Question

Show that $$ A-(B \cup C)=(A-B) \cap(A-C), \quad A-(B \cap C)=(A-B) \cup(A-C) $$

Short answer

The provided identities are true, as by utilizing the laws and definitions of set operations (difference, union, intersection) you can match the descriptions of elements belonging to both sides of the equal signs in provided identities.

Step-by-step solution

Expressing first identity

To prove \(A-(B \cup C)=(A-B) \cap(A-C)\), remember that an element belongs to a difference of two sets if it is in the first set and not in the second. Therefore, you can tell that an element belongs to \(A-(B \cup C)\) if and only if it is in set A and not in \(B \cup C\). According to the definition of the union operation, it means that the element is not in B neither in C. This description matches with the description of an element belonging to the set \((A-B) \cap(A-C)\). Hence, \(A-(B \cup C)=(A-B) \cap(A-C)\)

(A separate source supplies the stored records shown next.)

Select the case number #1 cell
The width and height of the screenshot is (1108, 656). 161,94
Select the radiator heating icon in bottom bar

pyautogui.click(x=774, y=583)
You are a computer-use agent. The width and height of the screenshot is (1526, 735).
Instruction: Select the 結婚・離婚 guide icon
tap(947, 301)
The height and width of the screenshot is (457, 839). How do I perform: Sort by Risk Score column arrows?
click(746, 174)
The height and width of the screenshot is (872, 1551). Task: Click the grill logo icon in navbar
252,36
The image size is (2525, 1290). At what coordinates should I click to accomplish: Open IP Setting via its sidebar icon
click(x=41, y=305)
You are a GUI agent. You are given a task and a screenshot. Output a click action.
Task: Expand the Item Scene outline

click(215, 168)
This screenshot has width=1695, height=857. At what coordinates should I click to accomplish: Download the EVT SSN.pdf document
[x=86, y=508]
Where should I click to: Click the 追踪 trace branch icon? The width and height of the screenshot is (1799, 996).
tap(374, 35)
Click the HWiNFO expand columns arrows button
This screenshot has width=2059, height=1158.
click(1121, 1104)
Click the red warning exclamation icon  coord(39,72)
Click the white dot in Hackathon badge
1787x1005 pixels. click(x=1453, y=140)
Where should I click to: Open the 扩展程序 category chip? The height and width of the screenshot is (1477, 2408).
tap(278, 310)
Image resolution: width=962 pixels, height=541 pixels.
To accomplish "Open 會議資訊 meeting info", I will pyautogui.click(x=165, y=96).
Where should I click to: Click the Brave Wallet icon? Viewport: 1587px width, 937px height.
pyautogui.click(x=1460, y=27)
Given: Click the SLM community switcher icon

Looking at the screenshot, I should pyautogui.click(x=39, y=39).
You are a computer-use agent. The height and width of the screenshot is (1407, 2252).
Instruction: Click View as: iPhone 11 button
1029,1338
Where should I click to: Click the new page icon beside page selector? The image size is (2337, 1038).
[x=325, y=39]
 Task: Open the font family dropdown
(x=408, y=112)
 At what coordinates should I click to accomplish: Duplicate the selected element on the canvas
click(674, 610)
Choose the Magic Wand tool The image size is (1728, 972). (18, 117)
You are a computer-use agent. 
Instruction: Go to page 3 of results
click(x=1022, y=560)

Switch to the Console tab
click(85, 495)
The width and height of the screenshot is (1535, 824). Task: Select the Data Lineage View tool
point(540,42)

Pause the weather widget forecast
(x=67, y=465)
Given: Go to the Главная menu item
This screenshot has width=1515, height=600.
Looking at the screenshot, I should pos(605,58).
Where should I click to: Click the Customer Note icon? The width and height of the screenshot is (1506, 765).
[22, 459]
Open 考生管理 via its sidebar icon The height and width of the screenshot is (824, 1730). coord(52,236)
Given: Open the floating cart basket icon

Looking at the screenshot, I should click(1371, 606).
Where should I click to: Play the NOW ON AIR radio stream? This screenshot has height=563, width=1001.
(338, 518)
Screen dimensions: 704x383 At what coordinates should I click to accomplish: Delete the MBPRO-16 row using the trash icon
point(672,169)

Expressing second identity

To prove \(A-(B \cap C)=(A-B) \cup(A-C)\), apply the same logic about the difference of sets. An element will belong to \(A-(B \cap C)\) if it is in A and not simultaneously in B and C (because B and C make an intersection). This matches the description of the union operation stating that element should be in A but not in B, or in A but not in C. This description fits with an element belonging to \((A-B) \cup(A-C)\). Hence, \(A-(B \cap C)=(A-B) \cup(A-C)\)

Key concepts

Set Difference

In set theory, the concept of set difference is fundamental. Imagine you have two sets, say, set \( A \) and set \( B \). The set difference, denoted by \( A - B \), refers to the elements that are in set \( A \) but not in set \( B \). This is akin to removing all elements of \( B \) from \( A \).
For instance, if \( A = \{1, 2, 3, 4\} \) and \( B = \{3, 4, 5\} \), the set difference \( A - B \) is \( \{1, 2\} \) because 1 and 2 are in \( A \) but not in \( B \).
Understanding set difference helps in distinguishing elements that are unique to a particular set when compared with another. This concept plays a crucial role in solving various set-theoretical problems.

Union of Sets

The union of sets captures the idea of combining elements. When you take the union of two sets, you are essentially gathering all the distinct elements from both sets into a new set.
This operation is denoted as \( A \cup B \). For example, if \( A = \{1, 2, 3\} \) and \( B = \{3, 4, 5\} \), the union \( A \cup B \) results in \( \{1, 2, 3, 4, 5\} \). Notice how any repeated elements are only listed once.
Union is a straightforward but powerful operation. It helps in pooling resources by combining elements from separate sets and is useful in scenarios where one wishes to draw from all options available.

Intersection of Sets

Intersection of sets represents the common ground between two sets. With intersection, you identify the elements that appear in both sets.
The intersection is represented as \( A \cap B \). For instance, given \( A = \{1, 2, 3\} \) and \( B = \{2, 3, 4\} \), the intersection \( A \cap B \) is \( \{2, 3\} \) because these are the only elements present in both sets.
Understanding this concept is important because many problems in mathematics and real-world applications require finding shared characteristics or common factors between different groups.

Proof in Set Theory

Proving identities and relationships is an integral part of set theory. Utilizing logical reasoning with known operations like union, intersection, and difference allows one to establish mathematical truths.
For example, with the identity \( A-(B \cup C)=(A-B) \cap(A-C) \), a proof involves showing that any element in \( A-(B \cup C) \) must logically be in \( A-B \) and \( A-C \) separately, thus intersecting at those elements neither in \( B \) nor in \( C \).
Similarly, for \( A-(B \cap C)=(A-B) \cup(A-C) \), one must prove that any element part of \( A \) and not of \( B \cap C \) can only be avoided in \( B \), \( C \), or both, leading to elements in \( (A-B) \cup(A-C) \).
Proofs not only validate results but also deepen understanding by revealing the interconnected nature of mathematical concepts.